== AVAILABLE DATA
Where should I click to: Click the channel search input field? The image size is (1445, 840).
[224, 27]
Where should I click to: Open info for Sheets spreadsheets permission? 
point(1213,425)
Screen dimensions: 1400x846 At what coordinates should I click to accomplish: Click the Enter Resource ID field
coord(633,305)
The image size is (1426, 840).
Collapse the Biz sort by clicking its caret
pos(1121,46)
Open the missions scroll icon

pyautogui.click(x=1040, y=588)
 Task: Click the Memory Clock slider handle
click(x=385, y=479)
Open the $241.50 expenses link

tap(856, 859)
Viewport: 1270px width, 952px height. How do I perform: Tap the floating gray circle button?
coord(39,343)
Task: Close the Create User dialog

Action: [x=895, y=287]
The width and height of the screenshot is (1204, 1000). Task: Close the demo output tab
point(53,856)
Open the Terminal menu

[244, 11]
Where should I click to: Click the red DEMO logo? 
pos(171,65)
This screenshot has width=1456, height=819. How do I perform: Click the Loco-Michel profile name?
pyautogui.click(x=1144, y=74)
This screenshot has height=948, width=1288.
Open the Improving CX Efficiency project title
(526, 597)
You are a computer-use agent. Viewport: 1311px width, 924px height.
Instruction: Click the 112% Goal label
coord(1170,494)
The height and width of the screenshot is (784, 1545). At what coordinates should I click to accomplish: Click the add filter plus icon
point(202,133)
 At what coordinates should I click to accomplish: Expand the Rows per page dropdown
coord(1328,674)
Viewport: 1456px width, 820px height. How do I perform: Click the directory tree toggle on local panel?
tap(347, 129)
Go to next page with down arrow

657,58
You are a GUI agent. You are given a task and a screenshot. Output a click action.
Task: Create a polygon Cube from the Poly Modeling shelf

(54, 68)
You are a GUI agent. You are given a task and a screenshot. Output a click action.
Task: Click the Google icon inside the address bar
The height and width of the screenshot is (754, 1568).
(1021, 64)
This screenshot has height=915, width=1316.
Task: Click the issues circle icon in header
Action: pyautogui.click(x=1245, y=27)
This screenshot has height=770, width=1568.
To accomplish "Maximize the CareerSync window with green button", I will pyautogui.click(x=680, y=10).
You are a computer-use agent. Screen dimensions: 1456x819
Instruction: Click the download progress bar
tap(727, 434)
====
» **ABOUT THIS EXERCISE**
Would you reproduce the material above exactly as it reads?

» **OUTPUT**
Where should I click to: Click the channel search input field? The image size is (1445, 840).
[224, 27]
Where should I click to: Open info for Sheets spreadsheets permission? 
point(1213,425)
Screen dimensions: 1400x846 At what coordinates should I click to accomplish: Click the Enter Resource ID field
coord(633,305)
The image size is (1426, 840).
Collapse the Biz sort by clicking its caret
pos(1121,46)
Open the missions scroll icon

pyautogui.click(x=1040, y=588)
 Task: Click the Memory Clock slider handle
click(x=385, y=479)
Open the $241.50 expenses link

tap(856, 859)
Viewport: 1270px width, 952px height. How do I perform: Tap the floating gray circle button?
coord(39,343)
Task: Close the Create User dialog

Action: [x=895, y=287]
The width and height of the screenshot is (1204, 1000). Task: Close the demo output tab
point(53,856)
Open the Terminal menu

[244, 11]
Where should I click to: Click the red DEMO logo? 
pos(171,65)
This screenshot has width=1456, height=819. How do I perform: Click the Loco-Michel profile name?
pyautogui.click(x=1144, y=74)
This screenshot has height=948, width=1288.
Open the Improving CX Efficiency project title
(526, 597)
You are a computer-use agent. Viewport: 1311px width, 924px height.
Instruction: Click the 112% Goal label
coord(1170,494)
The height and width of the screenshot is (784, 1545). At what coordinates should I click to accomplish: Click the add filter plus icon
point(202,133)
 At what coordinates should I click to accomplish: Expand the Rows per page dropdown
coord(1328,674)
Viewport: 1456px width, 820px height. How do I perform: Click the directory tree toggle on local panel?
tap(347, 129)
Go to next page with down arrow

657,58
You are a GUI agent. You are given a task and a screenshot. Output a click action.
Task: Create a polygon Cube from the Poly Modeling shelf

(54, 68)
You are a GUI agent. You are given a task and a screenshot. Output a click action.
Task: Click the Google icon inside the address bar
The height and width of the screenshot is (754, 1568).
(1021, 64)
This screenshot has height=915, width=1316.
Task: Click the issues circle icon in header
Action: pyautogui.click(x=1245, y=27)
This screenshot has height=770, width=1568.
To accomplish "Maximize the CareerSync window with green button", I will pyautogui.click(x=680, y=10).
You are a computer-use agent. Screen dimensions: 1456x819
Instruction: Click the download progress bar
tap(727, 434)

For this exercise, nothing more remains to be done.